*** Begin section ***

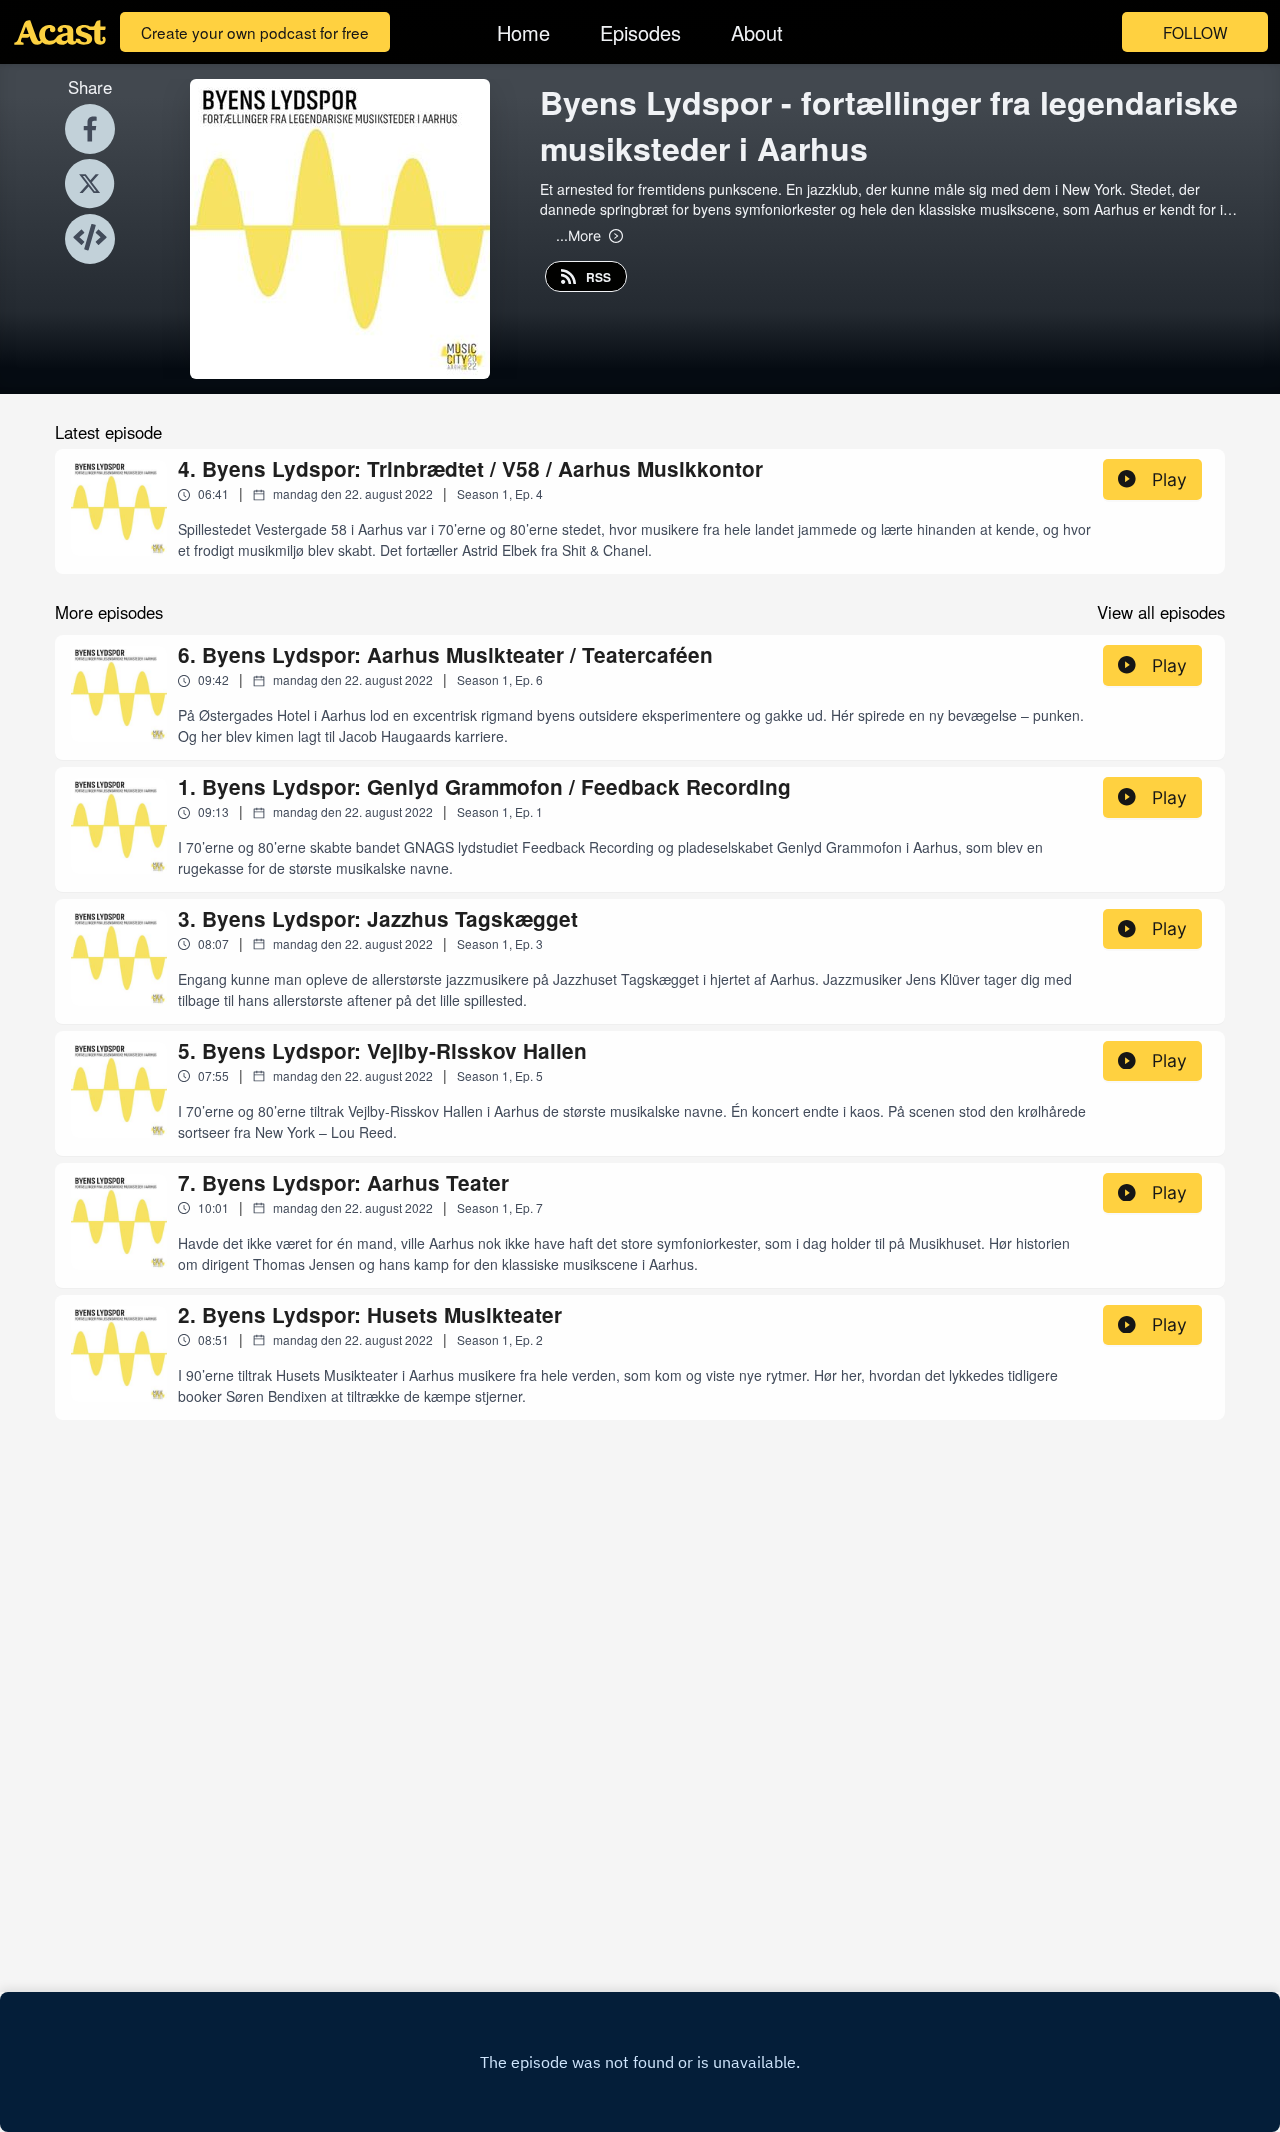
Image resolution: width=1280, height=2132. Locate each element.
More (578, 235)
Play (1169, 479)
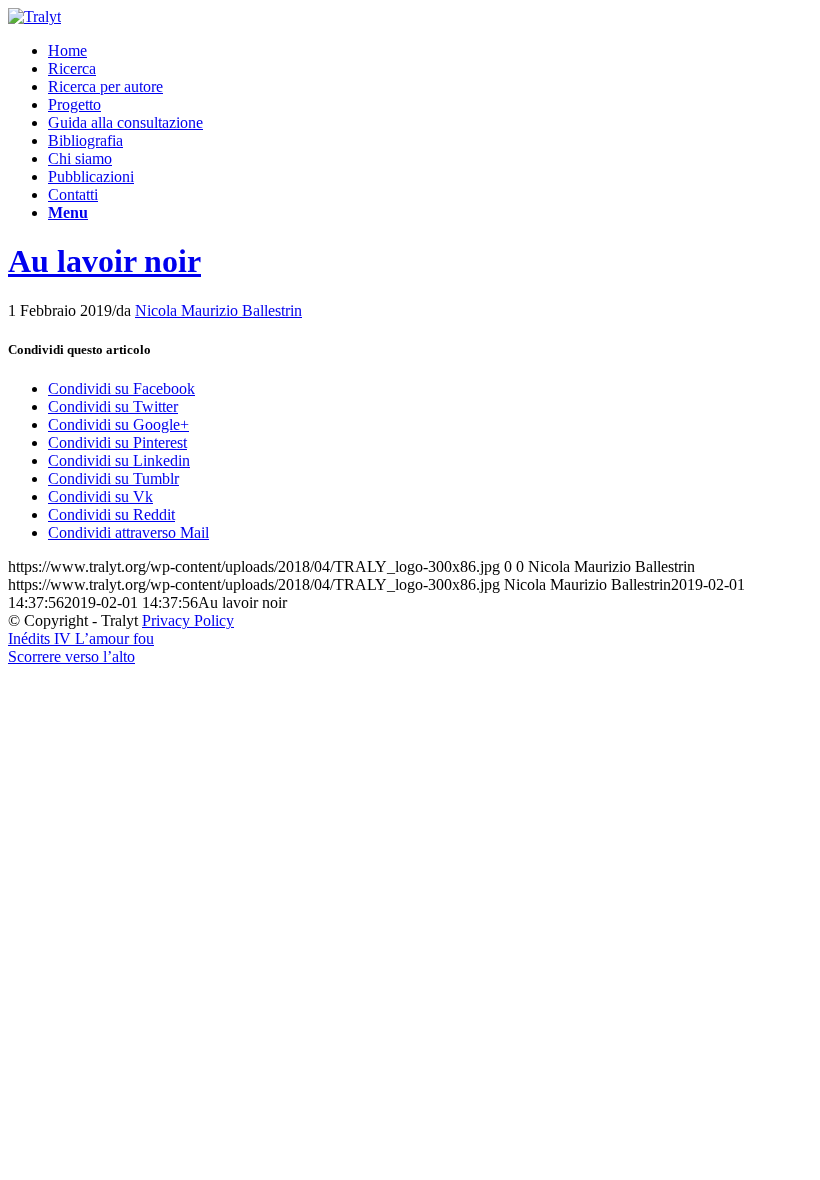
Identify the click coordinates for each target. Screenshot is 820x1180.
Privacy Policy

*** End section ***

* [Aim of the exercise]: Give again, word for word, the lines from the one containing "Play (1169, 479)" through the last line of the entries, with pictures omitted and nothing added.

* [Completed exercise]:
Play (1169, 479)
Identify the click coordinates for each target. Screenshot is 820x1180.
Privacy Policy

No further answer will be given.